_Stored items_:
·····

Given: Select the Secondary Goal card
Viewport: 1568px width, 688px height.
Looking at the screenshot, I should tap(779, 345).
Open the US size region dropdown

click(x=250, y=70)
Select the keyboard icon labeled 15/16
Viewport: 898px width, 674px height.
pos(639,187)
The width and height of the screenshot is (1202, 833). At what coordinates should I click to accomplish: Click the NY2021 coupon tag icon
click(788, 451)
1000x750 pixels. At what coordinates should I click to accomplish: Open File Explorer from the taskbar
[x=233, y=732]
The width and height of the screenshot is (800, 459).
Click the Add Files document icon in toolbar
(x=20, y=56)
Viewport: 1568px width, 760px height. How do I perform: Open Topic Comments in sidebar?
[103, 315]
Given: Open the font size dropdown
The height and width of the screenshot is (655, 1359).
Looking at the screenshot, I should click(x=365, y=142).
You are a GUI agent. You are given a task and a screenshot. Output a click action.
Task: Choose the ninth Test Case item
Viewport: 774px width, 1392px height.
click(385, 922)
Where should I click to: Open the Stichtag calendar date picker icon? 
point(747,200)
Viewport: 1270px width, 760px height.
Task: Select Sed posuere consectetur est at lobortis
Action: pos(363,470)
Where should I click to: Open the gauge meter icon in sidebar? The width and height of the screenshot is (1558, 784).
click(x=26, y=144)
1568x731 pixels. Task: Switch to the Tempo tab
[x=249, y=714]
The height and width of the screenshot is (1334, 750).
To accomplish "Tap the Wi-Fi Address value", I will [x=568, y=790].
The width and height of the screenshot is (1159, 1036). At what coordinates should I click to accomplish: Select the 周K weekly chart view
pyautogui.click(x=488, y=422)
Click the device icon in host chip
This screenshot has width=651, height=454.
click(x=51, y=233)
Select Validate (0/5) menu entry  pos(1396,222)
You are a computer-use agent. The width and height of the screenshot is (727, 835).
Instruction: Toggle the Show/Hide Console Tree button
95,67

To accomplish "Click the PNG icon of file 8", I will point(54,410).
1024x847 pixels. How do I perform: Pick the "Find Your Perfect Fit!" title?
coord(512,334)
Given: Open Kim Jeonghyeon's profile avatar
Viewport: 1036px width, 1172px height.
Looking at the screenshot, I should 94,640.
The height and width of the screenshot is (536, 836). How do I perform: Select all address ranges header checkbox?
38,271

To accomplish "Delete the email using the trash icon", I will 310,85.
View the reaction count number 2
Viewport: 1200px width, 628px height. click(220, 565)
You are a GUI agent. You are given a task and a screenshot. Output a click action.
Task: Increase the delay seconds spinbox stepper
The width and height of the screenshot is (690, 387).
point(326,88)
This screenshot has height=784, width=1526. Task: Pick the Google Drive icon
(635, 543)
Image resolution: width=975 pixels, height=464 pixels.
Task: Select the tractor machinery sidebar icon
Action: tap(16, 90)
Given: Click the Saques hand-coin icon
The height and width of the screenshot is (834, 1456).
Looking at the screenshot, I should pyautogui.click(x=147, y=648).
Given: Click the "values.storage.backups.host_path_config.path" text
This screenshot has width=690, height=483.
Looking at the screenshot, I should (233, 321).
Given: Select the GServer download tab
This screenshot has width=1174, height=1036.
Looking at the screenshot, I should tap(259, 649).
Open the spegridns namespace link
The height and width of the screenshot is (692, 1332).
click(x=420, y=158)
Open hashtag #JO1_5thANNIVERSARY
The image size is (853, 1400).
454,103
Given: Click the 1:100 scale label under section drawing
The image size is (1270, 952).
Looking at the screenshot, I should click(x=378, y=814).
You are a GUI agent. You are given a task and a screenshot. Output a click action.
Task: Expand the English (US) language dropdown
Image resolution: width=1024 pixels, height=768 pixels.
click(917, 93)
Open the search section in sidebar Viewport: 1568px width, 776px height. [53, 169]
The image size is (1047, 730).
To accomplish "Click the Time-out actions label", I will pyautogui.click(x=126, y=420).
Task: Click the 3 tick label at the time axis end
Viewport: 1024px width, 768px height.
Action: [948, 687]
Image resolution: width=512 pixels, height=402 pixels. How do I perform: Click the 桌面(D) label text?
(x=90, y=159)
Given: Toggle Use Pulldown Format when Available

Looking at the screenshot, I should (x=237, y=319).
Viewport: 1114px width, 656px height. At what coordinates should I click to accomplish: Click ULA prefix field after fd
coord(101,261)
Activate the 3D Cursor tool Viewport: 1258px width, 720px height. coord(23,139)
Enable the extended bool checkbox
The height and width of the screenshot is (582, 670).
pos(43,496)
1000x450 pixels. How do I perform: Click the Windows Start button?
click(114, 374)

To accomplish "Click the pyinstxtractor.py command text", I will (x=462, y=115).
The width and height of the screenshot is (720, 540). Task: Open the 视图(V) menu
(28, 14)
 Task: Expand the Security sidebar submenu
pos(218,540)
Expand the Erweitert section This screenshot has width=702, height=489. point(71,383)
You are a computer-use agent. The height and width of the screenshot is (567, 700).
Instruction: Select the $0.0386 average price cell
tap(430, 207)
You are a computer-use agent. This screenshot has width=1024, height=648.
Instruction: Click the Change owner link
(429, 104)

·····

_What you need to do_: Each record needs to be duplicated exactly.

_Answer section_:
Given: Select the Secondary Goal card
Viewport: 1568px width, 688px height.
Looking at the screenshot, I should tap(779, 345).
Open the US size region dropdown

click(x=250, y=70)
Select the keyboard icon labeled 15/16
Viewport: 898px width, 674px height.
pos(639,187)
The width and height of the screenshot is (1202, 833). At what coordinates should I click to accomplish: Click the NY2021 coupon tag icon
click(788, 451)
1000x750 pixels. At what coordinates should I click to accomplish: Open File Explorer from the taskbar
[x=233, y=732]
The width and height of the screenshot is (800, 459).
Click the Add Files document icon in toolbar
(x=20, y=56)
Viewport: 1568px width, 760px height. How do I perform: Open Topic Comments in sidebar?
[103, 315]
Given: Open the font size dropdown
The height and width of the screenshot is (655, 1359).
Looking at the screenshot, I should click(x=365, y=142).
You are a GUI agent. You are given a task and a screenshot. Output a click action.
Task: Choose the ninth Test Case item
Viewport: 774px width, 1392px height.
click(385, 922)
Where should I click to: Open the Stichtag calendar date picker icon? 
point(747,200)
Viewport: 1270px width, 760px height.
Task: Select Sed posuere consectetur est at lobortis
Action: pos(363,470)
Where should I click to: Open the gauge meter icon in sidebar? The width and height of the screenshot is (1558, 784).
click(x=26, y=144)
1568x731 pixels. Task: Switch to the Tempo tab
[x=249, y=714]
The height and width of the screenshot is (1334, 750).
To accomplish "Tap the Wi-Fi Address value", I will [x=568, y=790].
The width and height of the screenshot is (1159, 1036). At what coordinates should I click to accomplish: Select the 周K weekly chart view
pyautogui.click(x=488, y=422)
Click the device icon in host chip
This screenshot has width=651, height=454.
click(x=51, y=233)
Select Validate (0/5) menu entry  pos(1396,222)
You are a computer-use agent. The width and height of the screenshot is (727, 835).
Instruction: Toggle the Show/Hide Console Tree button
95,67

To accomplish "Click the PNG icon of file 8", I will point(54,410).
1024x847 pixels. How do I perform: Pick the "Find Your Perfect Fit!" title?
coord(512,334)
Given: Open Kim Jeonghyeon's profile avatar
Viewport: 1036px width, 1172px height.
Looking at the screenshot, I should 94,640.
The height and width of the screenshot is (536, 836). How do I perform: Select all address ranges header checkbox?
38,271

To accomplish "Delete the email using the trash icon", I will 310,85.
View the reaction count number 2
Viewport: 1200px width, 628px height. click(220, 565)
You are a GUI agent. You are given a task and a screenshot. Output a click action.
Task: Increase the delay seconds spinbox stepper
The width and height of the screenshot is (690, 387).
point(326,88)
This screenshot has height=784, width=1526. Task: Pick the Google Drive icon
(635, 543)
Image resolution: width=975 pixels, height=464 pixels.
Task: Select the tractor machinery sidebar icon
Action: tap(16, 90)
Given: Click the Saques hand-coin icon
The height and width of the screenshot is (834, 1456).
Looking at the screenshot, I should pyautogui.click(x=147, y=648).
Given: Click the "values.storage.backups.host_path_config.path" text
This screenshot has width=690, height=483.
Looking at the screenshot, I should (233, 321).
Given: Select the GServer download tab
This screenshot has width=1174, height=1036.
Looking at the screenshot, I should tap(259, 649).
Open the spegridns namespace link
The height and width of the screenshot is (692, 1332).
click(x=420, y=158)
Open hashtag #JO1_5thANNIVERSARY
The image size is (853, 1400).
454,103
Given: Click the 1:100 scale label under section drawing
The image size is (1270, 952).
Looking at the screenshot, I should click(x=378, y=814).
You are a GUI agent. You are given a task and a screenshot. Output a click action.
Task: Expand the English (US) language dropdown
Image resolution: width=1024 pixels, height=768 pixels.
click(917, 93)
Open the search section in sidebar Viewport: 1568px width, 776px height. [53, 169]
The image size is (1047, 730).
To accomplish "Click the Time-out actions label", I will pyautogui.click(x=126, y=420).
Task: Click the 3 tick label at the time axis end
Viewport: 1024px width, 768px height.
Action: [948, 687]
Image resolution: width=512 pixels, height=402 pixels. How do I perform: Click the 桌面(D) label text?
(x=90, y=159)
Given: Toggle Use Pulldown Format when Available

Looking at the screenshot, I should (x=237, y=319).
Viewport: 1114px width, 656px height. At what coordinates should I click to accomplish: Click ULA prefix field after fd
coord(101,261)
Activate the 3D Cursor tool Viewport: 1258px width, 720px height. coord(23,139)
Enable the extended bool checkbox
The height and width of the screenshot is (582, 670).
pos(43,496)
1000x450 pixels. How do I perform: Click the Windows Start button?
click(114, 374)

To accomplish "Click the pyinstxtractor.py command text", I will (x=462, y=115).
The width and height of the screenshot is (720, 540). Task: Open the 视图(V) menu
(28, 14)
 Task: Expand the Security sidebar submenu
pos(218,540)
Expand the Erweitert section This screenshot has width=702, height=489. point(71,383)
You are a computer-use agent. The height and width of the screenshot is (567, 700).
Instruction: Select the $0.0386 average price cell
tap(430, 207)
You are a computer-use agent. This screenshot has width=1024, height=648.
Instruction: Click the Change owner link
(429, 104)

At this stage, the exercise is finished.